- [TASK DIRECTIONS]:
Collect every line in the entries below that contains the word "taskbar", copying each line in full. Case counts.

- [Item position entries]:
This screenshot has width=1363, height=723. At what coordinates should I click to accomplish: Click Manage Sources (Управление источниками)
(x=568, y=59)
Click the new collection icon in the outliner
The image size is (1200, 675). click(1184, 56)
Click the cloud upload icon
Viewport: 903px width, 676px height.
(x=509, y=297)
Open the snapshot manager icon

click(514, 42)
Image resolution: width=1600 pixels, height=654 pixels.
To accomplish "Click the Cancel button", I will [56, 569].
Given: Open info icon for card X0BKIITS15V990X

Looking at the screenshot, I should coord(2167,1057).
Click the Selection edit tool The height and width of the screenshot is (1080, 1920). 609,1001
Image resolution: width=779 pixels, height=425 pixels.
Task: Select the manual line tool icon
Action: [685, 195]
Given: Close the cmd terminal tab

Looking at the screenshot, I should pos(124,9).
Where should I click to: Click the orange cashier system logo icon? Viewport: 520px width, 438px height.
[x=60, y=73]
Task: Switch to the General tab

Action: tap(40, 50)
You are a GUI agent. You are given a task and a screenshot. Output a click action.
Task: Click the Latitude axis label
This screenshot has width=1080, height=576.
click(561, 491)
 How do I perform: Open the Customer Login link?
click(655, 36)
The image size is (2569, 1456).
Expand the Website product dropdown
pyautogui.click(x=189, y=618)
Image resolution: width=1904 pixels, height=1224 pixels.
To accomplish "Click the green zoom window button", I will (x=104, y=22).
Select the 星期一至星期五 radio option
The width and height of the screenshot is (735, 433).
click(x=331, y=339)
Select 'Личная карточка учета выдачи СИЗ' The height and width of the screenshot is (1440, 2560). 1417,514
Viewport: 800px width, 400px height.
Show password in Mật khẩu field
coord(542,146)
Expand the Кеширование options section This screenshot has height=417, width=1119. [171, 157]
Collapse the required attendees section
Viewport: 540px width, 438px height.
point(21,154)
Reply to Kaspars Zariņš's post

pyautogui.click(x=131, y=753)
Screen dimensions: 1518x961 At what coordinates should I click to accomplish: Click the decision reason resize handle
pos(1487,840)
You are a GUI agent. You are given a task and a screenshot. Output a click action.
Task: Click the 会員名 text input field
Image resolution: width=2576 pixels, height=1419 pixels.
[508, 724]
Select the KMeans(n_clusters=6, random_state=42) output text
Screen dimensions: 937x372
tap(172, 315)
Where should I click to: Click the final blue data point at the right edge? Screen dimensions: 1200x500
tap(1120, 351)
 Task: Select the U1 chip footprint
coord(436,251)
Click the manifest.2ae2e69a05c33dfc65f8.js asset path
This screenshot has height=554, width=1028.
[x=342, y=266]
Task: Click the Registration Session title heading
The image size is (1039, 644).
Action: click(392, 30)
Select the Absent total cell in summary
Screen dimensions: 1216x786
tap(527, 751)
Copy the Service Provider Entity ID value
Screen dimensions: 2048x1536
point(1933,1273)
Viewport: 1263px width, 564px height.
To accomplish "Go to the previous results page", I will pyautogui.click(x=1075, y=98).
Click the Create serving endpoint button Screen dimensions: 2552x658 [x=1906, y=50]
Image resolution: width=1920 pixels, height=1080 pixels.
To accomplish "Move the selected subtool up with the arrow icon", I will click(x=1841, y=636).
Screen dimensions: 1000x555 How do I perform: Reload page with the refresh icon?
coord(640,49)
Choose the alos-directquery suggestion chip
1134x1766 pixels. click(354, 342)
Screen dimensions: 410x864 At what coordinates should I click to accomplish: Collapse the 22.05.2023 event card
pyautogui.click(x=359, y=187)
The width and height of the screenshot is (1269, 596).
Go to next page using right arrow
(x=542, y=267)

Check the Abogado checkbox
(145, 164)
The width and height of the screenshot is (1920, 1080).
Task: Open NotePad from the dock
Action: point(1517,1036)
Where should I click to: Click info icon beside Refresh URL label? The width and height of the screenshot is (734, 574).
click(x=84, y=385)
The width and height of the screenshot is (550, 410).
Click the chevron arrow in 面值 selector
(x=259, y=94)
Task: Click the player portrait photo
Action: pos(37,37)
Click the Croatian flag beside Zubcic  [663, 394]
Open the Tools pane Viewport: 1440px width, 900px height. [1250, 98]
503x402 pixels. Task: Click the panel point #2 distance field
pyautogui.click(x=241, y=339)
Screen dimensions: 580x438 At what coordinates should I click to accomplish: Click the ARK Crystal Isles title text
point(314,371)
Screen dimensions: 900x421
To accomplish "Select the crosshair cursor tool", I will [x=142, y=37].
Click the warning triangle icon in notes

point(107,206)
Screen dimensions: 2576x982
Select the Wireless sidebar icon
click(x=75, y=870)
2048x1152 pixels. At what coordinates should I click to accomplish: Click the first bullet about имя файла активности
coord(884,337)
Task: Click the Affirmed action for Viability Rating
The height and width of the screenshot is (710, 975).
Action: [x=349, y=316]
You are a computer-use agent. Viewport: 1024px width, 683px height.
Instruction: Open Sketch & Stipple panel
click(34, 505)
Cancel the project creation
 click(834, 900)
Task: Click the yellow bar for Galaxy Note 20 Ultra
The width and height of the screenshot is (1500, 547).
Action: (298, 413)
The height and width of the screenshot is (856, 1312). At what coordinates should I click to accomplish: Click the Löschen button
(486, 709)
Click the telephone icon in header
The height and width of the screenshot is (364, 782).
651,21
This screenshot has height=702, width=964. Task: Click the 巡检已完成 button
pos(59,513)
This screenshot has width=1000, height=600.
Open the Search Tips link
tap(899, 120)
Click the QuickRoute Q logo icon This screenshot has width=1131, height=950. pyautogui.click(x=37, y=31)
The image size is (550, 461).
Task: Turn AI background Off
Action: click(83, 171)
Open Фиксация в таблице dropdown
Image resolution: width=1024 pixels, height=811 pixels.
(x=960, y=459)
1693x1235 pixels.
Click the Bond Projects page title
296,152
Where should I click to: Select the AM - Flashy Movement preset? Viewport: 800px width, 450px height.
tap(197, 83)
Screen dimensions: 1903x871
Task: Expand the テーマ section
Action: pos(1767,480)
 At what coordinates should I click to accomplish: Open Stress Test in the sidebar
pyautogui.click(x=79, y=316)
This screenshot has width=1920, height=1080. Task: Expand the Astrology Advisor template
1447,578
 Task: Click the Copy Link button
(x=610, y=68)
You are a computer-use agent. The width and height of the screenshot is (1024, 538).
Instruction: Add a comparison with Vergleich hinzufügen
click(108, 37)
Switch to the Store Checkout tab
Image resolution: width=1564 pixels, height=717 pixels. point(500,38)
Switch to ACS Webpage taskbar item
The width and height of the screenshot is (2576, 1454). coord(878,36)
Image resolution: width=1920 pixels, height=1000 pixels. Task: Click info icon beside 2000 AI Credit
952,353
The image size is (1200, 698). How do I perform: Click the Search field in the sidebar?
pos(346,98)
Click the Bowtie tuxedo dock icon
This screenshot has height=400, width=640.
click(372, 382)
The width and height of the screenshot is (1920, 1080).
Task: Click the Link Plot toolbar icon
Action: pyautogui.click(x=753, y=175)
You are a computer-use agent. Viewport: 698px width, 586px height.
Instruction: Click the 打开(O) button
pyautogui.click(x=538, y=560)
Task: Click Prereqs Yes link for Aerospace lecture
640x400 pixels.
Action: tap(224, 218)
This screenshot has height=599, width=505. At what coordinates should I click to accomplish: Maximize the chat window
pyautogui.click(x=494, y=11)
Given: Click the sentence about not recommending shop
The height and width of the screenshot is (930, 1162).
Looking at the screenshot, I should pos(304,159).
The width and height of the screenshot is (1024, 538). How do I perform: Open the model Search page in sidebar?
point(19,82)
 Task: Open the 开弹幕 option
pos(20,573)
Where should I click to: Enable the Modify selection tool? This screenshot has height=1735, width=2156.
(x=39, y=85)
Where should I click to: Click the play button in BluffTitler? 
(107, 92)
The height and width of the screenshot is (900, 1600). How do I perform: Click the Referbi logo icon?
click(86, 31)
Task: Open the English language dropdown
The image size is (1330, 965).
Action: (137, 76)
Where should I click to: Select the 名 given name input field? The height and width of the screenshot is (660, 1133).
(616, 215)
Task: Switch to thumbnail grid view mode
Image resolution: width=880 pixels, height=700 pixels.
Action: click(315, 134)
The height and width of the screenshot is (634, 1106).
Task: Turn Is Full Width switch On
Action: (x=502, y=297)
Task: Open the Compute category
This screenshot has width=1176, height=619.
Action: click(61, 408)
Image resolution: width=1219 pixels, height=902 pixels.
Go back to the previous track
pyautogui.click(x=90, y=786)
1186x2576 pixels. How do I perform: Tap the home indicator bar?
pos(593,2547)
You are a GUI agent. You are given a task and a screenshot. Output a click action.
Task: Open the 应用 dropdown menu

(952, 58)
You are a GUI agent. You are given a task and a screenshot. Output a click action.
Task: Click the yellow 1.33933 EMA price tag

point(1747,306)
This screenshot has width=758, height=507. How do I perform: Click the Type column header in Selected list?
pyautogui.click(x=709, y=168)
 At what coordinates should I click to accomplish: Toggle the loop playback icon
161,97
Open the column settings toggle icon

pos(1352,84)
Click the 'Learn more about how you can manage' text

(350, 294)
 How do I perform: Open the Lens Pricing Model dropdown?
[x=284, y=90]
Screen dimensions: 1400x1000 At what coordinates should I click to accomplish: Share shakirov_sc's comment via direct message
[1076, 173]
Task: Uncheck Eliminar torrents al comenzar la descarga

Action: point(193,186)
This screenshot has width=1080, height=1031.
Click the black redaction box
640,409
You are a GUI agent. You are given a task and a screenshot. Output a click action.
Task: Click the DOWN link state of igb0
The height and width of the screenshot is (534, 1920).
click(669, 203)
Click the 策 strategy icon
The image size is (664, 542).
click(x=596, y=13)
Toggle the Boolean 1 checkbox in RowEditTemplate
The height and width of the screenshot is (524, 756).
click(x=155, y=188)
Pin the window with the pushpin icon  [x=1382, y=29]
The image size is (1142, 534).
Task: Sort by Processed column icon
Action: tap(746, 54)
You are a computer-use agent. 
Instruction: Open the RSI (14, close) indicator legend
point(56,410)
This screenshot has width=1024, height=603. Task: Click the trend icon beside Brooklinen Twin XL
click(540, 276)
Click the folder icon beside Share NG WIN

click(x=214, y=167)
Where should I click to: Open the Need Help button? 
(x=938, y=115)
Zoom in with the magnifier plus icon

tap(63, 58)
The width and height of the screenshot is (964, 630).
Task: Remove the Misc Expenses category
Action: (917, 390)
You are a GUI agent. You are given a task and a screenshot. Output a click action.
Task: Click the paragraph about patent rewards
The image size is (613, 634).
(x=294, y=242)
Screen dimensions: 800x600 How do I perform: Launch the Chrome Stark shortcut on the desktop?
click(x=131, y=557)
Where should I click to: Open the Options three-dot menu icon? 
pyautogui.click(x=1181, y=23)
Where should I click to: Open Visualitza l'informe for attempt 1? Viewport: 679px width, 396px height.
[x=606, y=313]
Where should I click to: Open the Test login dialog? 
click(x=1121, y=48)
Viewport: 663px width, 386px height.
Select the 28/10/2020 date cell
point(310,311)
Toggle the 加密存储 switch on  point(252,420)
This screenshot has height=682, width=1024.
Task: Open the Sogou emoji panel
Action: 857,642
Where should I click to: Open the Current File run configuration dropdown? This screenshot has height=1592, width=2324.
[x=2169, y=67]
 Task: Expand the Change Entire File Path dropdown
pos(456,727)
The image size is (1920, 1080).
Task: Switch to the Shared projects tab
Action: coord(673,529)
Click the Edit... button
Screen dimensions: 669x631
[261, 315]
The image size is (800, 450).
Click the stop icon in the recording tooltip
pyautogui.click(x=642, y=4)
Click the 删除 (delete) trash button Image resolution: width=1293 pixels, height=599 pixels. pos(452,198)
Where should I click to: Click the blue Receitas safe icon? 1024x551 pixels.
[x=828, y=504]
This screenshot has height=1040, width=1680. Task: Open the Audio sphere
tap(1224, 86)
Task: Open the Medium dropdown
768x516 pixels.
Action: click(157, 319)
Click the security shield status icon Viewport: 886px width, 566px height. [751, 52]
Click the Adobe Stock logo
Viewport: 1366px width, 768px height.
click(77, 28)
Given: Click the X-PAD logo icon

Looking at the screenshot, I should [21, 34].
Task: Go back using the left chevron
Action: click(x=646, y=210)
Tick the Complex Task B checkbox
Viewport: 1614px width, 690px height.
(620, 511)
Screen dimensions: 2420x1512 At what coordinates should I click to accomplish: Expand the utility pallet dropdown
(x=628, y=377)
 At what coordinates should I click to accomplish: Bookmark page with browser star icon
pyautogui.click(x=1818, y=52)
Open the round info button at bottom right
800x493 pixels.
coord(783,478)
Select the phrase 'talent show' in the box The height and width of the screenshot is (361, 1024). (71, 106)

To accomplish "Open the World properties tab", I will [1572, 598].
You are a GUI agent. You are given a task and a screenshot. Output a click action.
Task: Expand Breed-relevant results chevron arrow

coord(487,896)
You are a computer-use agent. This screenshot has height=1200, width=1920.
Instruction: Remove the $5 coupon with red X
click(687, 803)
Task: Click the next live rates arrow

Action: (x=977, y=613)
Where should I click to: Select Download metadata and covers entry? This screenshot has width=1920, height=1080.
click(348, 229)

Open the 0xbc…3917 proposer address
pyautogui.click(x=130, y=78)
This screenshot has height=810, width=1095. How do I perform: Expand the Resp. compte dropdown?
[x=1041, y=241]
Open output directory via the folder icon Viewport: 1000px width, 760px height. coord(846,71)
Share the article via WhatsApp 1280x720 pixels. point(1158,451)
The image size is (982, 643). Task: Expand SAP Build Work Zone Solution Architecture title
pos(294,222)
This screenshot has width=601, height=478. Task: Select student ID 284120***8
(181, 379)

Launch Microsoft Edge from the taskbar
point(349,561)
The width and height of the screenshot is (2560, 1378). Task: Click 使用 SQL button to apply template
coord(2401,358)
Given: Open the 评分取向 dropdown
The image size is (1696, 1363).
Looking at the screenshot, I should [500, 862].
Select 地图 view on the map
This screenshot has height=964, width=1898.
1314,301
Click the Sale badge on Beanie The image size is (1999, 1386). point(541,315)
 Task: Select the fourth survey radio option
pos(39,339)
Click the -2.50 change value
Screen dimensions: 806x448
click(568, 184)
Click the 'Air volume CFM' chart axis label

- [EXERCISE ANSWER]:
Switch to ACS Webpage taskbar item
Launch Microsoft Edge from the taskbar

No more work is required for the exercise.